Pas du tout innocent, c'est le moins que l'on puisse dire. Même sans évoquer les célèbres perversions du grand écrivain - les rats et les allumettes, etc. -, il est de fait que l'univers de Proust ignore l'innocence. D'ailleurs il disait ne pas croire en l'amitié, et cela revient à peu près au même. (J'irais presque jusqu'à dire, mais je ne connais pas assez le divin marquis pour formuler cela autrement qu'à titre d'hypothèse, qu'il y a sans doute plus d'innocence chez Sade que chez Proust.) Et pourtant il (Proust, son univers, c'est pareil) est « vrai », « sincère », parfois même « ingénu » - et évidemment bouleversant. France met le doigt sur un ressort essentiel de la personnalité de Proust. Avec le tombeau que celui-ci lui a érigé pour la postérité, c'était bien le moins : les deux hommes sont redevables l'un à l'autre.

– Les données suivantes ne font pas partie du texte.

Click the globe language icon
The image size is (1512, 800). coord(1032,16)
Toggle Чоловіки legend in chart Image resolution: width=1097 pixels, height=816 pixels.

Deux autres citations, tant que j'y suis :

- avec une dialectique assez proche : "Verlaine ressemble beaucoup à Villon ; ce sont deux mauvais garçons à qui il fut donné de dire les plus douces choses du monde." ;

- sur Victor Hugo, mais cela s'applique aisément à d'autres écrivains qui ont traversé leur siècle au point de s'y identifier, comme Sartre ou Sollers (à chaque fois on descend d'un cran, c'est l'époque...) : "Il naquit et mourut enfant de choeur. En toutes choses, il changeait d'idées à mesure que les idées changeaient autour de lui. A quatre-vingts ans, ses croyances n'avaient pas pris une ride." Le succès littéraire comme portrait de Dorian Gray... sachant que chez certains, il y a une vraie pourriture en-dessous, et chez d'autres - Hugo, donc -, non (mais est-ce seulement un bien ?).